== Aim of the exercise ==
Beginning with the line that holds "Task: Click the Status column header", write out each line exactly as it stands until the end of the data, and include no pictures.

== Provided records ==
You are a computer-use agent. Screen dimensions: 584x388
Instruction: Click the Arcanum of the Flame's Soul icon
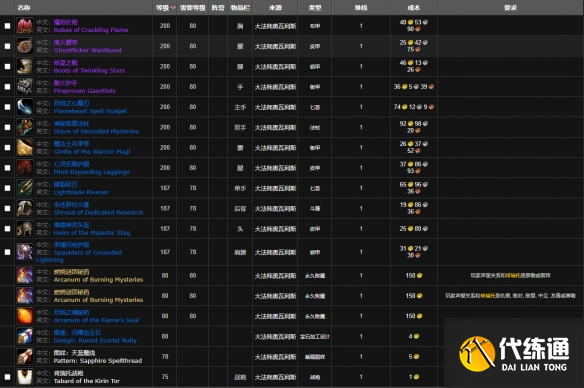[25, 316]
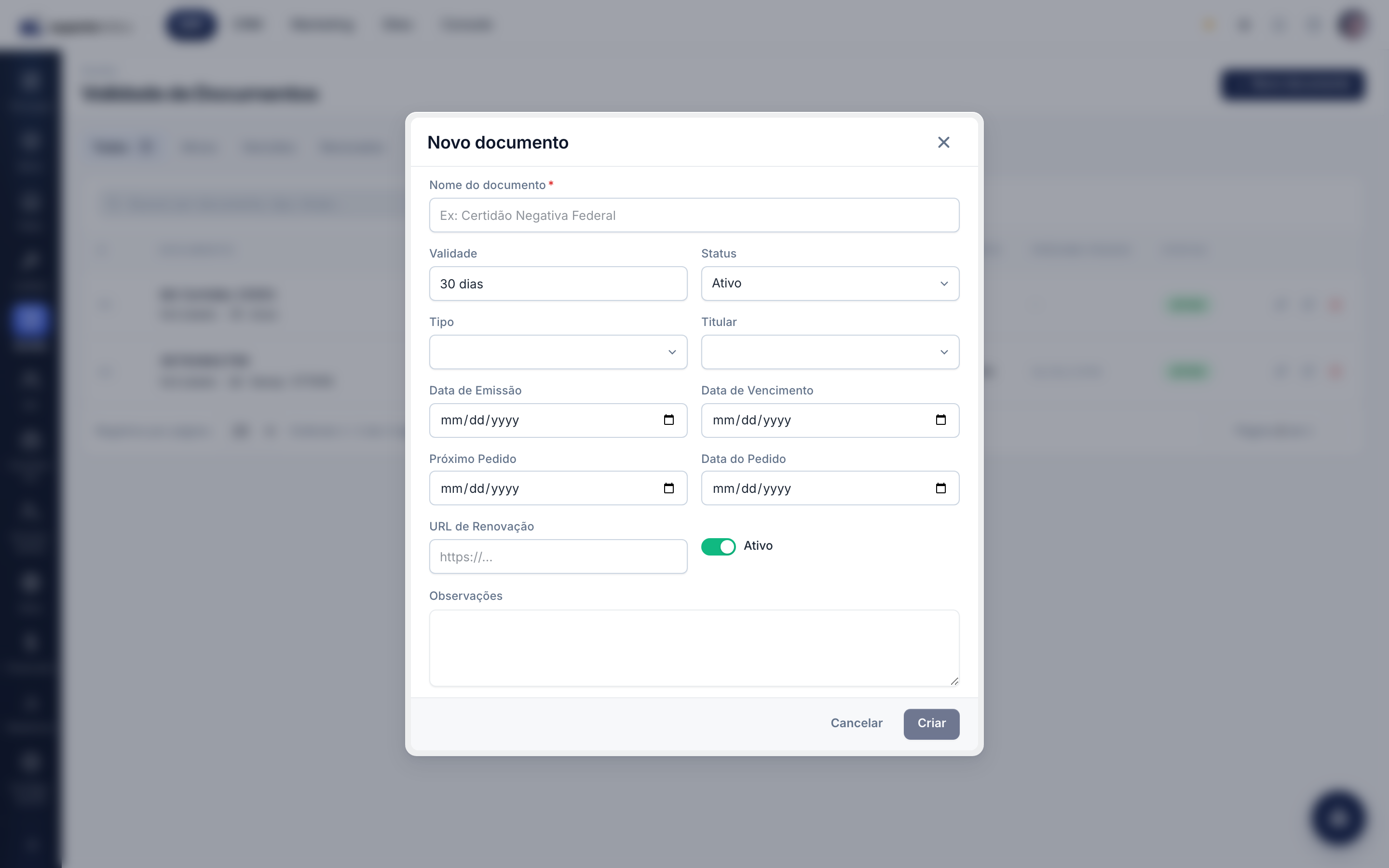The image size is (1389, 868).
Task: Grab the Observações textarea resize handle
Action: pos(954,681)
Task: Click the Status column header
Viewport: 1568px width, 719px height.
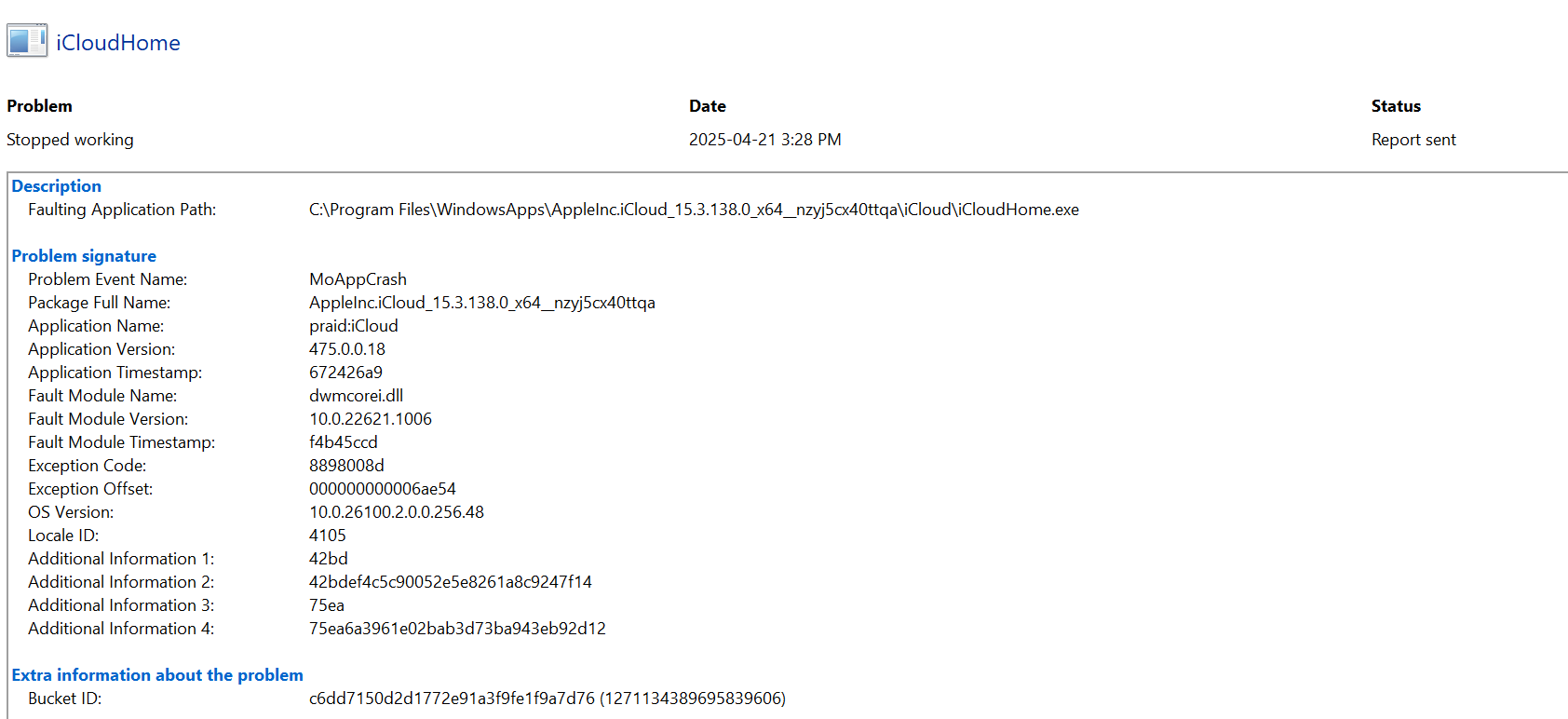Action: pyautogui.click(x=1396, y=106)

== Exercise solution ==
Task: Click the Status column header
Viewport: 1568px width, 719px height.
Action: pyautogui.click(x=1396, y=106)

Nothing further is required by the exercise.